- Installation
- Project Motivation
- File Descrription
- Results
- Licensing, Authors, and Acknowledgements
Use pytthon 3.
The idea behind the analysis is to identify the main predictors of Stroke.
To understand this i have looked at 3 main questions:
- Does smoking increase the probability of getting stroke?
- Does a patient with other underlying conditions more susceptible to stroke?
- What are the top three predictors of stroke?
The data contains historical information of 5000 patients with 12 attributes. The attributes have both demographic and patient healthy info: Below is the description of the variables
- Id: Unique id
- gender: Gender of the patient
- Age: Age in years of the patient
- Hypertension: Hypertension binary feature (1- has disease ,0 – No disease)
- Heart Disease: Heart disease binary feature (1- has disease ,0 – No disease)
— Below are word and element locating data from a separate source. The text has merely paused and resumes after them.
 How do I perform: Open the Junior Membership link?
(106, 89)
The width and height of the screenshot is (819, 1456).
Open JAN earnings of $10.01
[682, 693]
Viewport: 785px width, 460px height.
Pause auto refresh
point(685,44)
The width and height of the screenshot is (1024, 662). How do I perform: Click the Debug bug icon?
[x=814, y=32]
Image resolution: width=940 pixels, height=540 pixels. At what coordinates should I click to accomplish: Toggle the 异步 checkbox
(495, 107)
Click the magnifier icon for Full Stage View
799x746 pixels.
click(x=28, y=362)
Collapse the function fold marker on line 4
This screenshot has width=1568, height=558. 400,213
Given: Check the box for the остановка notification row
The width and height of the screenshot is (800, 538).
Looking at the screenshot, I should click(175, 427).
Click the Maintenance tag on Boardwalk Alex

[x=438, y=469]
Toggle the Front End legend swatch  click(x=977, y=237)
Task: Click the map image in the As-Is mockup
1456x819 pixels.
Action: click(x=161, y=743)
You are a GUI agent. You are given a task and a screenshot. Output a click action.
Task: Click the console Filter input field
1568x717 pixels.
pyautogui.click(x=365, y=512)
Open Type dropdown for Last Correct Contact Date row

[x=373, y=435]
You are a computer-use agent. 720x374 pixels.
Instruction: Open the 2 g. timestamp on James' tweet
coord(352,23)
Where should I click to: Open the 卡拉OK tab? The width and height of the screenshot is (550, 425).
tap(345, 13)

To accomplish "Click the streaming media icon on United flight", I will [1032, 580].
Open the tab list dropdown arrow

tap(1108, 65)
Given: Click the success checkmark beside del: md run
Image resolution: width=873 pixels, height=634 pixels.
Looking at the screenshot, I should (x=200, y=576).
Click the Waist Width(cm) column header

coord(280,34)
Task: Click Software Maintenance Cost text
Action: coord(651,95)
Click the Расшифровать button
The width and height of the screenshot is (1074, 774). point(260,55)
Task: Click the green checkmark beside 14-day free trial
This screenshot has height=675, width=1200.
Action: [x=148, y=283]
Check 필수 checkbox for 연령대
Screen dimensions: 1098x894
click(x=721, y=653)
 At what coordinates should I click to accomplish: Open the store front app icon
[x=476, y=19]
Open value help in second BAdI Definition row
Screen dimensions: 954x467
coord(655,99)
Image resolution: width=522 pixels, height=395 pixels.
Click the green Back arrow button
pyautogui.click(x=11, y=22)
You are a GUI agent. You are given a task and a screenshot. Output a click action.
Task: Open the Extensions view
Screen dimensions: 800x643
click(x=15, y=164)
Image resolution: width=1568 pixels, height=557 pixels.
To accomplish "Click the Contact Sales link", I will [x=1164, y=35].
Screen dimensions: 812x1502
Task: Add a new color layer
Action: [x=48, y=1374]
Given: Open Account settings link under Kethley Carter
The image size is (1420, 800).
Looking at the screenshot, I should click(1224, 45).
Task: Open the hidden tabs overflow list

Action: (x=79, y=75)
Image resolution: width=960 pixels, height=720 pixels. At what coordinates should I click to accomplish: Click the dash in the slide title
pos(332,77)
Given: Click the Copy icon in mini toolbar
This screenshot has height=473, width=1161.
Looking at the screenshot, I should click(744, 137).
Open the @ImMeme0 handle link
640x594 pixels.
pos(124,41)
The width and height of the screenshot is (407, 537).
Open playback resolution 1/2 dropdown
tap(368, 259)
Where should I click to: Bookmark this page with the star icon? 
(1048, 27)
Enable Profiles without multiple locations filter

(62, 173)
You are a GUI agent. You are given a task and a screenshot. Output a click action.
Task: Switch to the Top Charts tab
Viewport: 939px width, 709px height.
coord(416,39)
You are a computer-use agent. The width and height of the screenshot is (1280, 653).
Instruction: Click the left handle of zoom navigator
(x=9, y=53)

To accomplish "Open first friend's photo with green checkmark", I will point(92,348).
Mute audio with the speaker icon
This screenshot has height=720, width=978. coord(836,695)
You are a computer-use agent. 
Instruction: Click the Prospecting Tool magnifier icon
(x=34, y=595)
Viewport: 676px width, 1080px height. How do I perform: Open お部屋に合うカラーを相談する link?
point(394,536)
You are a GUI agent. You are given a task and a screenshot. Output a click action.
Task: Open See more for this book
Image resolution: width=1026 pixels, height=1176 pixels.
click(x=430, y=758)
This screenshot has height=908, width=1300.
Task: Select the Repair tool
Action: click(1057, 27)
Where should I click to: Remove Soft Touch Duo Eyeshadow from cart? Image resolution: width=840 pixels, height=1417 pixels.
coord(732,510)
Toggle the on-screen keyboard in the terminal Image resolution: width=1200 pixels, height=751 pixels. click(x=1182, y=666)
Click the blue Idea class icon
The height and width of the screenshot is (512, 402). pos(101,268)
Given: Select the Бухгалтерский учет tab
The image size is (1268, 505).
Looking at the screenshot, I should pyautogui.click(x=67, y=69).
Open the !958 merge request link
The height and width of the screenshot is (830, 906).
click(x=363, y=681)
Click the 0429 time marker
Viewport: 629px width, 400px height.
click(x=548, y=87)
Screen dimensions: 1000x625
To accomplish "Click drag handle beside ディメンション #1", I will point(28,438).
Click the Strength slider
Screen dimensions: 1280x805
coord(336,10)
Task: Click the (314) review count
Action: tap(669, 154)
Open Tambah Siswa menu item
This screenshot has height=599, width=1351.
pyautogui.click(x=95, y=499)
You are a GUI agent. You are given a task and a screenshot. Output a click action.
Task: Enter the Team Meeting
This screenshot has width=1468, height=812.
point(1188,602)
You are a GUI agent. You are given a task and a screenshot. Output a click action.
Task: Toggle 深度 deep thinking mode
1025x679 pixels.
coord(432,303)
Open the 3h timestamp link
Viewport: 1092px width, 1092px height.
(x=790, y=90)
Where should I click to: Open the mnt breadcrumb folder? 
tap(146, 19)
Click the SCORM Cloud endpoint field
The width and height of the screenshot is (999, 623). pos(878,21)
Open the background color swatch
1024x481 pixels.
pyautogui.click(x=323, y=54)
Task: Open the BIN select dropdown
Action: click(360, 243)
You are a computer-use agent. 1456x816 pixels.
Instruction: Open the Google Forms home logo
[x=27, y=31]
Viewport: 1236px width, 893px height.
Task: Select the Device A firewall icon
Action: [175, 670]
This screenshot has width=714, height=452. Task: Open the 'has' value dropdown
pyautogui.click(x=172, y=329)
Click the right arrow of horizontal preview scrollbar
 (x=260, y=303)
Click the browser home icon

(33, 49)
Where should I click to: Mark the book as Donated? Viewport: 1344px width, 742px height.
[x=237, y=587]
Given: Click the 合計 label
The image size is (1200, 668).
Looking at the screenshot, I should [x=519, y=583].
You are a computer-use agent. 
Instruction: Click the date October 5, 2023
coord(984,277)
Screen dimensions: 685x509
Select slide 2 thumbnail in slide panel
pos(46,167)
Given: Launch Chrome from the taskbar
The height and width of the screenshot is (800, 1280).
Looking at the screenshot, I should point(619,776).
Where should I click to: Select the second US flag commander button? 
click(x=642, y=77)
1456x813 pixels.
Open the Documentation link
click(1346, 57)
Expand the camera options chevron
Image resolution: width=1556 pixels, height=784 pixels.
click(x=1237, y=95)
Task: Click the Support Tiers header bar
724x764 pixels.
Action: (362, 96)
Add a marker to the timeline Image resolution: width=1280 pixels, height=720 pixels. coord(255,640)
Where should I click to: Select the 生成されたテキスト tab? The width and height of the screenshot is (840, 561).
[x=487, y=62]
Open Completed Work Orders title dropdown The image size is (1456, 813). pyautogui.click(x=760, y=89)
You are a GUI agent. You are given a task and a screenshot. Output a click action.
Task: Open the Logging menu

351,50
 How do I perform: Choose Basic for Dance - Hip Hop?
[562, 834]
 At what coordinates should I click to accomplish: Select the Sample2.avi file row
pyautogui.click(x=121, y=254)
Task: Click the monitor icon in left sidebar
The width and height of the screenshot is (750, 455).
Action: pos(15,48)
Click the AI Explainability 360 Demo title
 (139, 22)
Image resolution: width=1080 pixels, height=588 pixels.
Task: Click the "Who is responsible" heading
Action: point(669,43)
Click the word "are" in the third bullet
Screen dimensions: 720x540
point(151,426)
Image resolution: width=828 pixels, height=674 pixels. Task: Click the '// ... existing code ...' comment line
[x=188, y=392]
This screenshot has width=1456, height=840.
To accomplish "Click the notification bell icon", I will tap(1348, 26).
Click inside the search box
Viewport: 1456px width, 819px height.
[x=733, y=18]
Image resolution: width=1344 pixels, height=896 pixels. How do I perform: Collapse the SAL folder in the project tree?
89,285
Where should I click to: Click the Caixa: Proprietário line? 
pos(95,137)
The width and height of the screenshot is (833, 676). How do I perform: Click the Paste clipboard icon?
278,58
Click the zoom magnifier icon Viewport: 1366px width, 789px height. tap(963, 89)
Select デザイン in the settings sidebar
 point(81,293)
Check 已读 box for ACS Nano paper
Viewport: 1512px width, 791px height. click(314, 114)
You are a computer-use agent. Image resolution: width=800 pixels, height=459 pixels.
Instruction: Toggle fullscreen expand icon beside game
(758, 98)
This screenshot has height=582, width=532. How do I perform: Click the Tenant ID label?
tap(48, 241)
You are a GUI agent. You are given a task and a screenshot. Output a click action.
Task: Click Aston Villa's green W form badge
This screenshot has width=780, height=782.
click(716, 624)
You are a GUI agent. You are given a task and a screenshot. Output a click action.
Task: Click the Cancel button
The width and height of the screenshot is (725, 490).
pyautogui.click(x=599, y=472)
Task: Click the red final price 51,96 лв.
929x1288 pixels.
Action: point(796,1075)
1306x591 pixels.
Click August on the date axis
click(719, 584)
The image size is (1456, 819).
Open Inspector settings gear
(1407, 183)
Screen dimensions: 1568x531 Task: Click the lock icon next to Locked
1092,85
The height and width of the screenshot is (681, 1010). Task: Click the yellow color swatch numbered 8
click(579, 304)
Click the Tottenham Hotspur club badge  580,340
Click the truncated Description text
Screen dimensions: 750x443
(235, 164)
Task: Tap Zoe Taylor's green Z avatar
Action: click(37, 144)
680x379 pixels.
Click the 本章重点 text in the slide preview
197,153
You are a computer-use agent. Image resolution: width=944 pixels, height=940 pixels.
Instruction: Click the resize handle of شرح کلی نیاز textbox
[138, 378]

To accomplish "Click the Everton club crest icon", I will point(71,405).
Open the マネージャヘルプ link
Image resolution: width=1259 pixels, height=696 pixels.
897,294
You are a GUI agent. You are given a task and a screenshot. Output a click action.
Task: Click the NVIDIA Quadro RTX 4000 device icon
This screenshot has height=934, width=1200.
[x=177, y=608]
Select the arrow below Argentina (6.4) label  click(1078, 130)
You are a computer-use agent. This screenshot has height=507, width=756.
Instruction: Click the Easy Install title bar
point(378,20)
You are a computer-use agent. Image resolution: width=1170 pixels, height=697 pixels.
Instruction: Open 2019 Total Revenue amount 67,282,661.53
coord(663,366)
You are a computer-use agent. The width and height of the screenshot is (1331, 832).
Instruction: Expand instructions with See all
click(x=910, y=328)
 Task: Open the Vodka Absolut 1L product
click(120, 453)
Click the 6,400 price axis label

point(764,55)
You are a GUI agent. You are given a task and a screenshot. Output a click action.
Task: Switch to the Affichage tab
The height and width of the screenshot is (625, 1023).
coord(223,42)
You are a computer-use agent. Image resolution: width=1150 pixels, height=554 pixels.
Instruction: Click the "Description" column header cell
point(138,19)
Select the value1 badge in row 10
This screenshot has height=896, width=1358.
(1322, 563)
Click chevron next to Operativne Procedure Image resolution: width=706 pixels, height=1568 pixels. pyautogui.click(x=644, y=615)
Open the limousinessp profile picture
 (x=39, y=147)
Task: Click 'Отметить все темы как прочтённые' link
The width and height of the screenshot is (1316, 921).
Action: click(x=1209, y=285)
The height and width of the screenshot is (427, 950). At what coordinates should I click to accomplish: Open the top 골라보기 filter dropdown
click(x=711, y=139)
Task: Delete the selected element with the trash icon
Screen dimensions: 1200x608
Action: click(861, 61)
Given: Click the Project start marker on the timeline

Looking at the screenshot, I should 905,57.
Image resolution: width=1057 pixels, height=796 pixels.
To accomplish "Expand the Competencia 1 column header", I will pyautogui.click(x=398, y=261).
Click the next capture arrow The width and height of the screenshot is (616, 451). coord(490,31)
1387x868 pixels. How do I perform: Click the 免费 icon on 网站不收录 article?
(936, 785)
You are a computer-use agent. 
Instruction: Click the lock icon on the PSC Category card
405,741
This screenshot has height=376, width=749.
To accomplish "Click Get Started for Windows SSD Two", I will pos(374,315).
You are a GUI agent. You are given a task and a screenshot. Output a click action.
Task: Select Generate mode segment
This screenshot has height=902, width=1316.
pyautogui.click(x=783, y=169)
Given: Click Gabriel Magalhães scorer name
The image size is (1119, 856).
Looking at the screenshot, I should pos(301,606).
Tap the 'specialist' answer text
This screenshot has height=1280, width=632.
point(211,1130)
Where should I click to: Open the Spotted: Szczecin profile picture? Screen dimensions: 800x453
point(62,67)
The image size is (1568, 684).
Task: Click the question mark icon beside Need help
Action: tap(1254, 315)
- Ever Married: Has patient ever married
- Work Type: Work type of the patient
- Residence_type: Residence type of the patient
- avg_glucose_level: Average glucose level in blood
- BMI: Body Mass Index
- smoking_status: Smoking status of the patient
- stroke: Stroke event- indicates whether a customer has stroke or not (1- has stroke ,0 – No stroke)
More info about the data can be found in this link
The data was generally clean, with only one attribute with missing variables. The missing values were imputed using mean.
Categorical variables were changed into dummies, by creating k-1 variables and dropping the original variables
Since it is a classification problem, I have a classification model. After running several models and optimization Adaboost Classifier performed the best. It is an ensemble model that trains weak learners sequentially and then combines them to get a good performing model. More info about adptive boosting can be found in this link
We use recall, precision, and f1-score to evaluate the model performance. The reason for using the above and not accuracy or Area under the curve is because the data is highly imbalanced such that if our model was so naive to predict everyone as not having stroke the accuracy level will still be above 80%. F1-score helps in getting a good balance of the precision and recall Also, I optimized more on recall than the precision since it is a lesser harm to label a patient that they will get stroke and not get it than fail to identify a patient who will actually get stroke
Summary of the result published in a medium article
The repo has 3 notebooks. Each addressing the 3 questions as indicated above
The data was sourced from kaggle, and the code is free for use.